• _YOUR ASSIGNMENT_: Each entry must be given again exactly as it appears, with images excluded.

[Pixel coordinate grounding data]
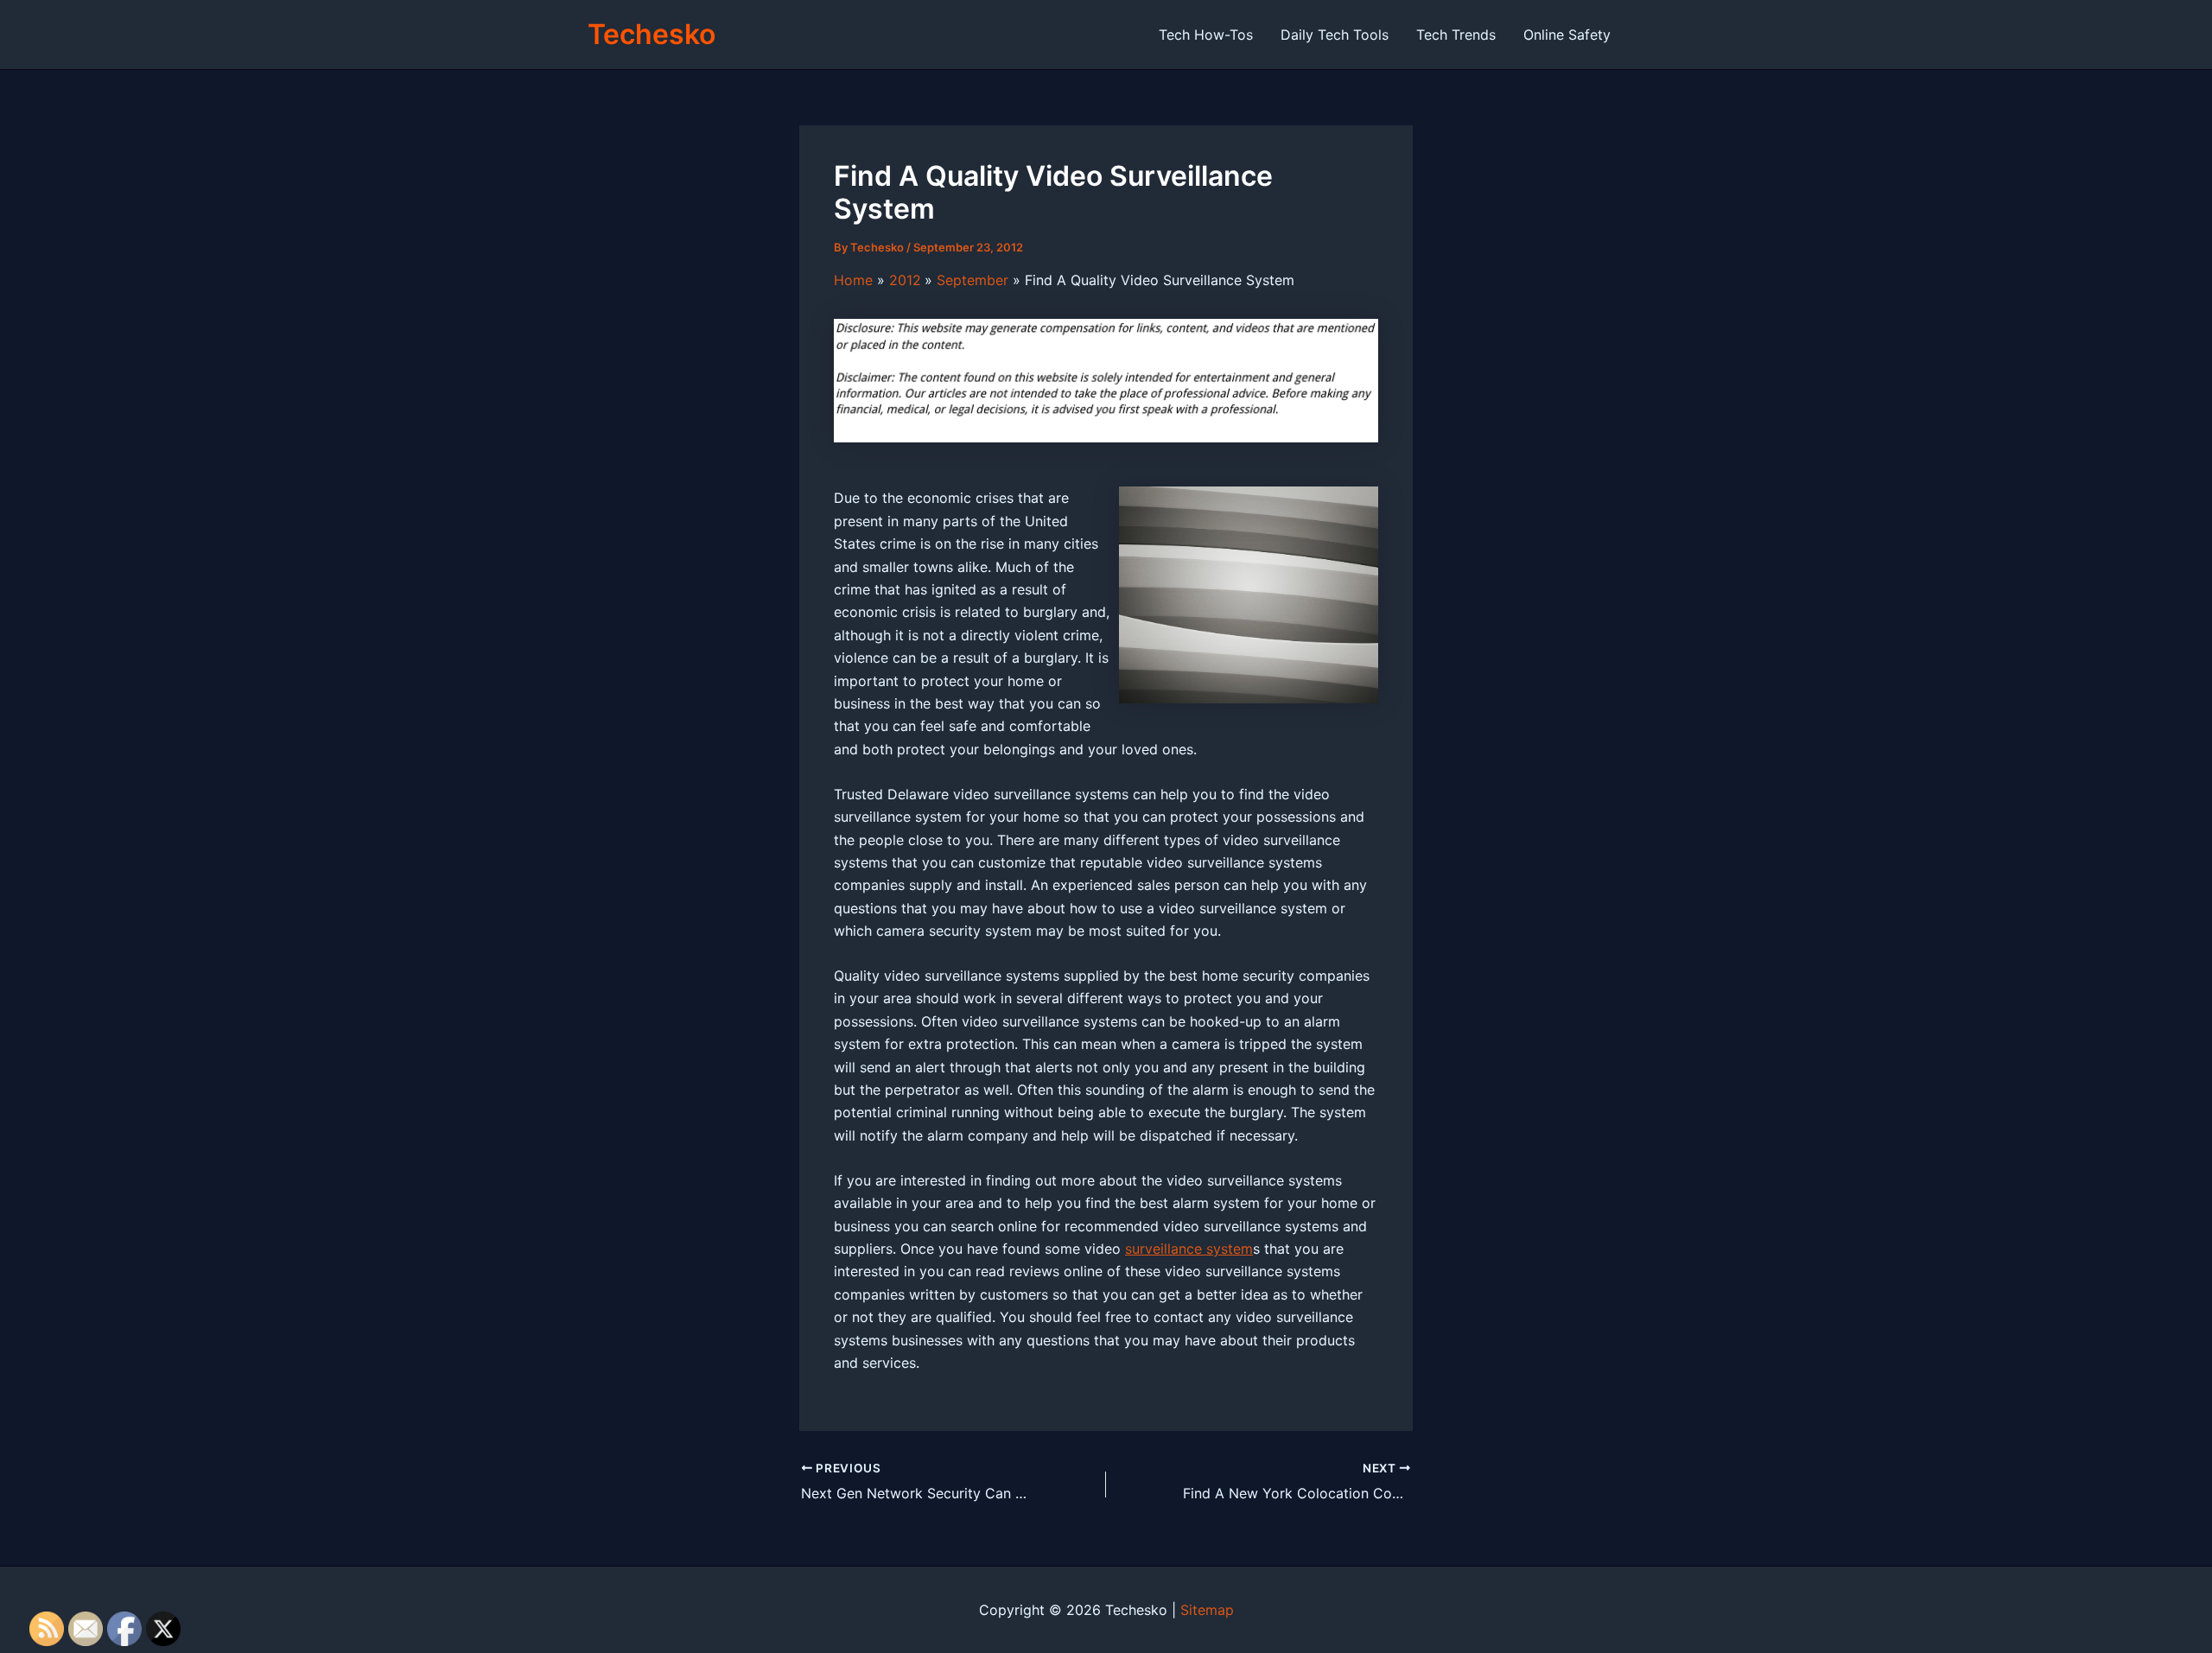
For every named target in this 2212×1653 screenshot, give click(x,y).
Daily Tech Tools (1335, 34)
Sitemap (1207, 1609)
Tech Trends (1456, 34)
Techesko (651, 34)
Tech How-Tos (1206, 34)
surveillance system (1189, 1248)
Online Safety (1567, 34)
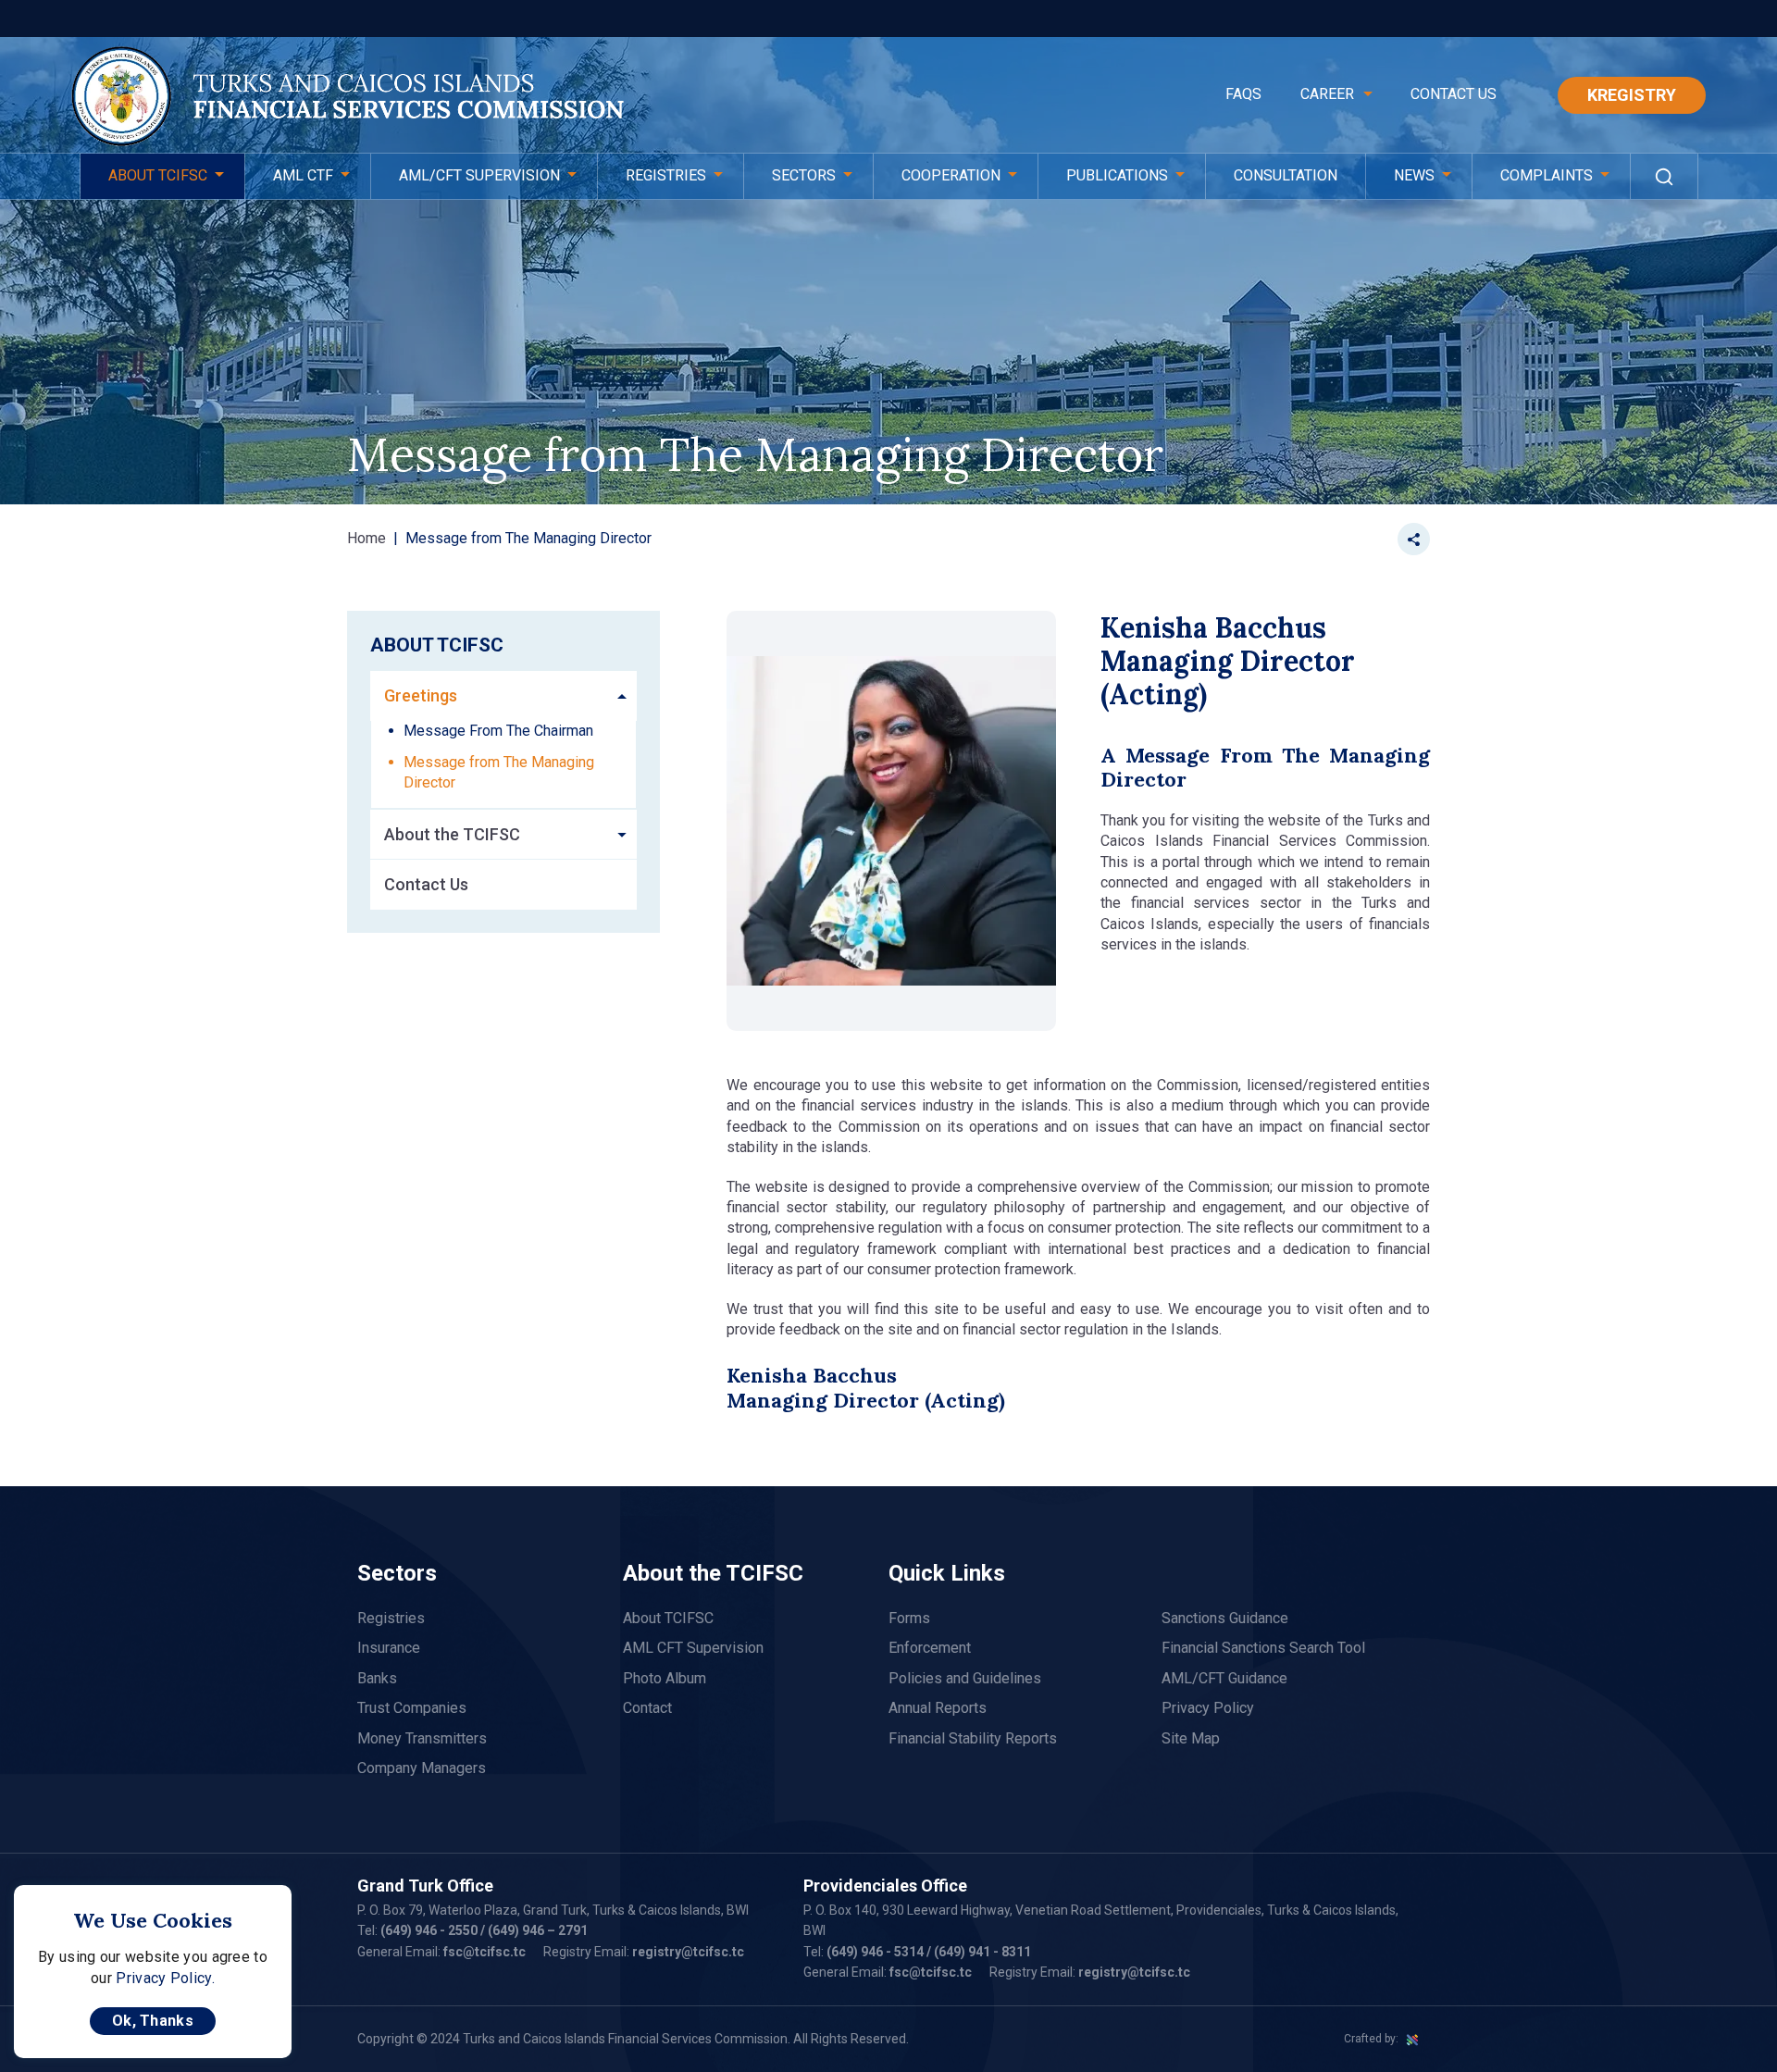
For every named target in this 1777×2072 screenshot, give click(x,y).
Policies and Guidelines (964, 1678)
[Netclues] (1412, 2039)
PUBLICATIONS (1117, 175)
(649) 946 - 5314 (875, 1951)
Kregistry (1631, 95)
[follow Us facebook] (1349, 539)
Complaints (1546, 175)
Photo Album (664, 1678)
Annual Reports (937, 1708)
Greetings (420, 695)
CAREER (1327, 94)
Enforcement (929, 1647)
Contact (647, 1708)
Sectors (804, 175)
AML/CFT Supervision (479, 175)
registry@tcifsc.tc (688, 1951)
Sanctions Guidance (1225, 1618)
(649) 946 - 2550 (429, 1930)
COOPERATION (950, 175)
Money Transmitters (422, 1738)
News (1414, 175)
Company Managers (421, 1768)
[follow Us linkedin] (1381, 539)
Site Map (1191, 1738)
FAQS (1243, 94)
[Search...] (1664, 176)
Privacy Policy (1208, 1708)
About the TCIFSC (452, 834)
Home (366, 538)
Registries (666, 175)
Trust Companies (411, 1708)
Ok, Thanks (152, 2020)
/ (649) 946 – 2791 (533, 1930)
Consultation (1285, 175)
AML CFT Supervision (693, 1647)
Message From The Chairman (498, 730)
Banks (377, 1678)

• _WRITTEN SOLUTION_:
For every named target in this 2212×1653 screenshot, give click(x,y).
Daily Tech Tools (1335, 34)
Sitemap (1207, 1609)
Tech Trends (1456, 34)
Techesko (651, 34)
Tech How-Tos (1206, 34)
surveillance system (1189, 1248)
Online Safety (1567, 34)
For every named target in this 1777×2072 screenshot, give click(x,y).
Policies and Guidelines (964, 1678)
[Netclues] (1412, 2039)
PUBLICATIONS (1117, 175)
(649) 946 - 5314 (875, 1951)
Kregistry (1631, 95)
[follow Us facebook] (1349, 539)
Complaints (1546, 175)
Photo Album (664, 1678)
Annual Reports (937, 1708)
Greetings (420, 695)
CAREER (1327, 94)
Enforcement (929, 1647)
Contact (647, 1708)
Sectors (804, 175)
AML/CFT Supervision (479, 175)
registry@tcifsc.tc (688, 1951)
Sanctions Guidance (1225, 1618)
(649) 946 - 2550 (429, 1930)
COOPERATION (950, 175)
Money Transmitters (422, 1738)
News (1414, 175)
Company Managers (421, 1768)
[follow Us linkedin] (1381, 539)
Site Map (1191, 1738)
FAQS (1243, 94)
[Search...] (1664, 176)
Privacy Policy (1208, 1708)
About the TCIFSC (452, 834)
Home (366, 538)
Registries (666, 175)
Trust Companies (411, 1708)
Ok, Thanks (152, 2020)
/ (649) 946 – 2791 (533, 1930)
Consultation (1285, 175)
AML CFT Supervision (693, 1647)
Message From The Chairman (498, 730)
Banks (377, 1678)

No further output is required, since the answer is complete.